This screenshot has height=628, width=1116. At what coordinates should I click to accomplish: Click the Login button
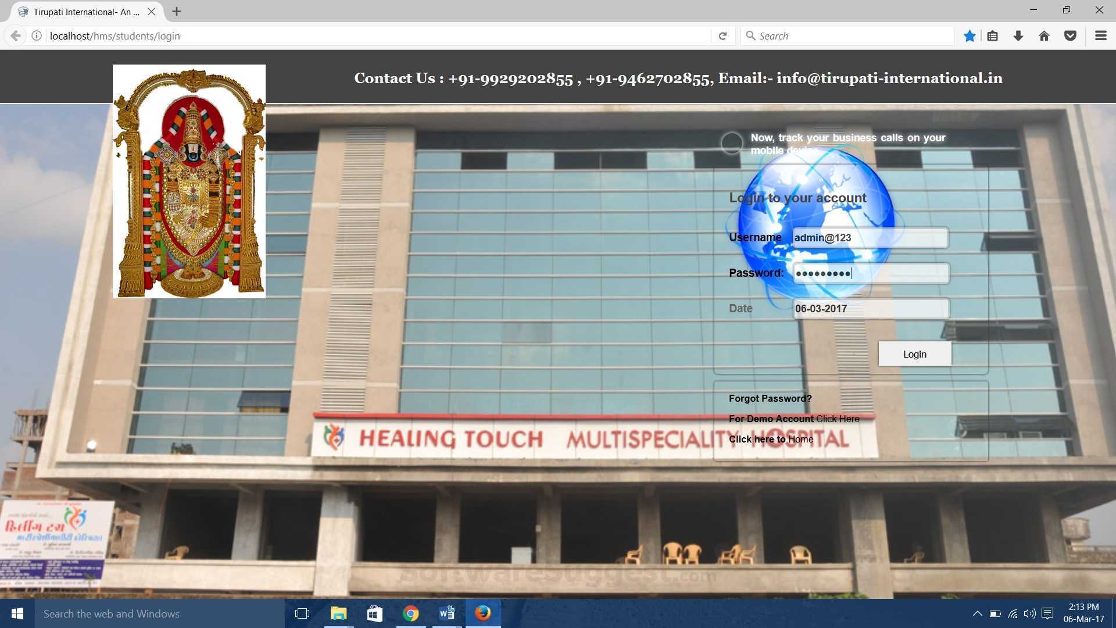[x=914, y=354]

•••

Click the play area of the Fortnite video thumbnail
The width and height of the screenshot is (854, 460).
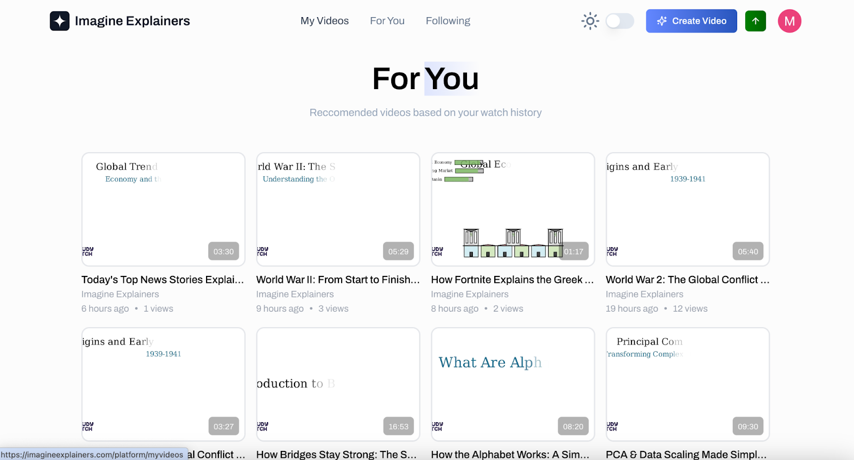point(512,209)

•••

Set out as a numbered list the lines starting at the one containing "Click the play" and ending after the one containing "point(512,209)", skipping any blank lines. Omit the pictures.

## Output of the exercise
1. Click the play area of the Fortnite video thumbnail
2. The width and height of the screenshot is (854, 460).
3. point(512,209)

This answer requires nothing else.